Search code examples
pythondictionarydefaultdict

Join two defaultdicts in Python


I parsed a huge database of bibliographic records (about 20 million records). Each record has unique ID field, a set of authors and a set of term/keywords that describe main content of the bibliographic record. For example, a typical bibliographic record looks like:

ID: 001
Author: author1
Author: author2
Term: term1
Term: term2

First, I create two defaultdicts to store authors and terms:

d1 = defaultdict(lambda : defaultdict(list))
d2 = defaultdict(lambda : defaultdict(list))

Next, I populate authors:

d1['id001'] = ['author1', 'author2'] 
d1['id002'] = ['author3'] 
d1['id003'] = ['author1', 'author4'] 

and keywords:

d2['id001'] = ['term1', 'term2']  
d2['id002'] = ['term2', 'term3']
d2['id003'] = ['term4']

The problem is how to join these two dictionaries to obtain data object which links between authors and terms directly:

author1|term1,term2,term4
author2|term1,term2
author3|term2,term3
author4|term4

I have two questions:

  • Is proposed approach appropriate or should I store/represent data in some other way?
  • Could you please roughly suggest how to join both dictionaries?

Solution

  • This is one way. Note, as demonstrated below, you do not need to use nested dictionaries or a defaultdict for your initial step.

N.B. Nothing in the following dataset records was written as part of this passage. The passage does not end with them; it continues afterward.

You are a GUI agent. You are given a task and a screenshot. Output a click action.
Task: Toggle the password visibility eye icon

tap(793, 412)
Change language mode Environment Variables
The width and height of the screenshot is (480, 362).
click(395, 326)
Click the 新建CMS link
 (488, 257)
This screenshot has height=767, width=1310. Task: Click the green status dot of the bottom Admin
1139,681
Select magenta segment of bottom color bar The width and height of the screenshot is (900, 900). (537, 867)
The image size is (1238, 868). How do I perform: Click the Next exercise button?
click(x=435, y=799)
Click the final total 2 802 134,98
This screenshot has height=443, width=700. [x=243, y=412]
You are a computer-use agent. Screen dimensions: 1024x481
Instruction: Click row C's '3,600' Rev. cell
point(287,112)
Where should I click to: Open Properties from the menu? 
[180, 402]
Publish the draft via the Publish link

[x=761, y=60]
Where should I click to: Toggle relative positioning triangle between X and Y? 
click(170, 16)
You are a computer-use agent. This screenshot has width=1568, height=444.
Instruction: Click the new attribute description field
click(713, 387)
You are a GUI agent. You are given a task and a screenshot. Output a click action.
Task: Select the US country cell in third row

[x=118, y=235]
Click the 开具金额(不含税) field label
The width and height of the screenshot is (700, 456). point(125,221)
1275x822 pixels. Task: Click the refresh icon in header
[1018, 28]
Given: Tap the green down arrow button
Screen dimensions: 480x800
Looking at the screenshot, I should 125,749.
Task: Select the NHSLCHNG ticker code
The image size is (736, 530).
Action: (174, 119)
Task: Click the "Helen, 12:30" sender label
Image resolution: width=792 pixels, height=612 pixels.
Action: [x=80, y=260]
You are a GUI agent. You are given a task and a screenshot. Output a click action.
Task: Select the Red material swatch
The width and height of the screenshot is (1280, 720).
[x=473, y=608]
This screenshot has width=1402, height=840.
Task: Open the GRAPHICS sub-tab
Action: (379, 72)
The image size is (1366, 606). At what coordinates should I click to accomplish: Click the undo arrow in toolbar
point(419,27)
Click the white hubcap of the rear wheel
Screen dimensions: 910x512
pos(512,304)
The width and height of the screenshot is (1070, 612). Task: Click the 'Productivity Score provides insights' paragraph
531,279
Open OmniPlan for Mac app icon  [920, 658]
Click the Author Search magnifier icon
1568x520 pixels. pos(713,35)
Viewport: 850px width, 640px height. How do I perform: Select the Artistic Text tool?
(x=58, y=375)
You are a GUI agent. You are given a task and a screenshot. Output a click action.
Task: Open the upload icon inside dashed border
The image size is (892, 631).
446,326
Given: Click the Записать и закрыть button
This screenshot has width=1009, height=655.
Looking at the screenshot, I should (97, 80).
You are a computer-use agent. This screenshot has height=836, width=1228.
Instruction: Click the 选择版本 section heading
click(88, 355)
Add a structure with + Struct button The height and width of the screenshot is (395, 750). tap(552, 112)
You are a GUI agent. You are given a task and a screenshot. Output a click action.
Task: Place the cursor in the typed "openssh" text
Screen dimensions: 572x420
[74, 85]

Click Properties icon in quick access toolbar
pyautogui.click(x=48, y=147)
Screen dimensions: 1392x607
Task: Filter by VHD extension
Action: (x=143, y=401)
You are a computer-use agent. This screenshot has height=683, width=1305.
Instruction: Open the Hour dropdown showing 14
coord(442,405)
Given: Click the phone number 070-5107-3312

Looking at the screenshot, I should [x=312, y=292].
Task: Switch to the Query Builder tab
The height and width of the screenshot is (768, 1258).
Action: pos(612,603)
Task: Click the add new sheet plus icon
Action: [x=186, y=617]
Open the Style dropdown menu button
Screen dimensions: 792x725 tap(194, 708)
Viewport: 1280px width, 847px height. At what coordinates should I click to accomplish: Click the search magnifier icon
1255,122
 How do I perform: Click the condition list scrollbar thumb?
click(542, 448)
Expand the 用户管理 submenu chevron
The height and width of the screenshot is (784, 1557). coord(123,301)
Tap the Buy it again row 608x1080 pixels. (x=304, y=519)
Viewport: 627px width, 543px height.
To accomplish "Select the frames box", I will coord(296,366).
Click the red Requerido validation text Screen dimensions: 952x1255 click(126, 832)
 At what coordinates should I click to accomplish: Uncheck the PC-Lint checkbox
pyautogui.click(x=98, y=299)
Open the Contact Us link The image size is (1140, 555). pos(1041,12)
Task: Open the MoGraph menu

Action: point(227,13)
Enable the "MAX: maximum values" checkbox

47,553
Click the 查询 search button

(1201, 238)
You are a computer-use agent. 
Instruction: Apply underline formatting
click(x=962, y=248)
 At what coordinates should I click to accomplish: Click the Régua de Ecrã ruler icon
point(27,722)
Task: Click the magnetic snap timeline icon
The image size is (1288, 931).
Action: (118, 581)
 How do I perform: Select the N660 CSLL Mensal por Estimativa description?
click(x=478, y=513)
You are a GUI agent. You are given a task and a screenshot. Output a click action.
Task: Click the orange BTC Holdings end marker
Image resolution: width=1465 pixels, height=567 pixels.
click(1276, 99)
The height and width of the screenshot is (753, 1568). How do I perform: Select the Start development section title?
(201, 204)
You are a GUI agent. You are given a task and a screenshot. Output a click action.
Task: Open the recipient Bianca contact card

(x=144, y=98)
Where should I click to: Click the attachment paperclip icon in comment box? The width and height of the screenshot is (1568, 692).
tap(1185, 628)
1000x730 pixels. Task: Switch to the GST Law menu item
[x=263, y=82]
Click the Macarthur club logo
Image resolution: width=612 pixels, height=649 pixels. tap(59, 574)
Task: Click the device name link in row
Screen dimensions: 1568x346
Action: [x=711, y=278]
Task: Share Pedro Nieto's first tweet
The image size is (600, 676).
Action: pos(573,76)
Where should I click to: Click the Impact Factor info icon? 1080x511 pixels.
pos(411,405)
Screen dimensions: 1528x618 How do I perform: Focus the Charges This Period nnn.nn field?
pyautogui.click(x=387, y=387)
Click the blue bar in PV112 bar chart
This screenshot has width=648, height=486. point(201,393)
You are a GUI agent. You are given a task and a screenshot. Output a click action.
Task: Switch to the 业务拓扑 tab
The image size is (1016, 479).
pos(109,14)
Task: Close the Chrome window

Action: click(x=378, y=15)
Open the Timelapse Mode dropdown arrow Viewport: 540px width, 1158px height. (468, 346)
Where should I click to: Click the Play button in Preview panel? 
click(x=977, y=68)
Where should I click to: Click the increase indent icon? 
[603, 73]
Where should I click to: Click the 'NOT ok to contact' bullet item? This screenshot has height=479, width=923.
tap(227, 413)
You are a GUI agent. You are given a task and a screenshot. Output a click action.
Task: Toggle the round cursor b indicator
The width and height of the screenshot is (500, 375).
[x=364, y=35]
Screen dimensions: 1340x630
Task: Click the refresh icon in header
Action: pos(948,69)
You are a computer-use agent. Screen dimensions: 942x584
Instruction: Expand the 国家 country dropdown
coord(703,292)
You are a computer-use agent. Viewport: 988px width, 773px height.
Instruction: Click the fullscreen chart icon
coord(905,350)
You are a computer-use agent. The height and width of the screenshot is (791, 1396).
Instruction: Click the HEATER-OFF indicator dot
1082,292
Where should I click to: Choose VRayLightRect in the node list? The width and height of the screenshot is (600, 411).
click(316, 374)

    from collections import defaultdict
    
    d1 = {}
    d2 = {}
    
    d1['id001'] = ['author1', 'author2'] 
    d1['id002'] = ['author3'] 
    d1['id003'] = ['author1', 'author4'] 
    
    d2['id001'] = ['term1', 'term2']  
    d2['id002'] = ['term2', 'term3']
    d2['id003'] = ['term4']
    
    res = defaultdict(list)
    
    for ids in set(d1) & set(d2):
        for v in d1[ids]:
            res[v].extend(d2[ids])
    
    res = {k: sorted(v) for k, v in res.items()}
    
    # {'author1': ['term1', 'term2', 'term4'],
    #  'author2': ['term1', 'term2'],
    #  'author3': ['term2', 'term3'],
    #  'author4': ['term4']}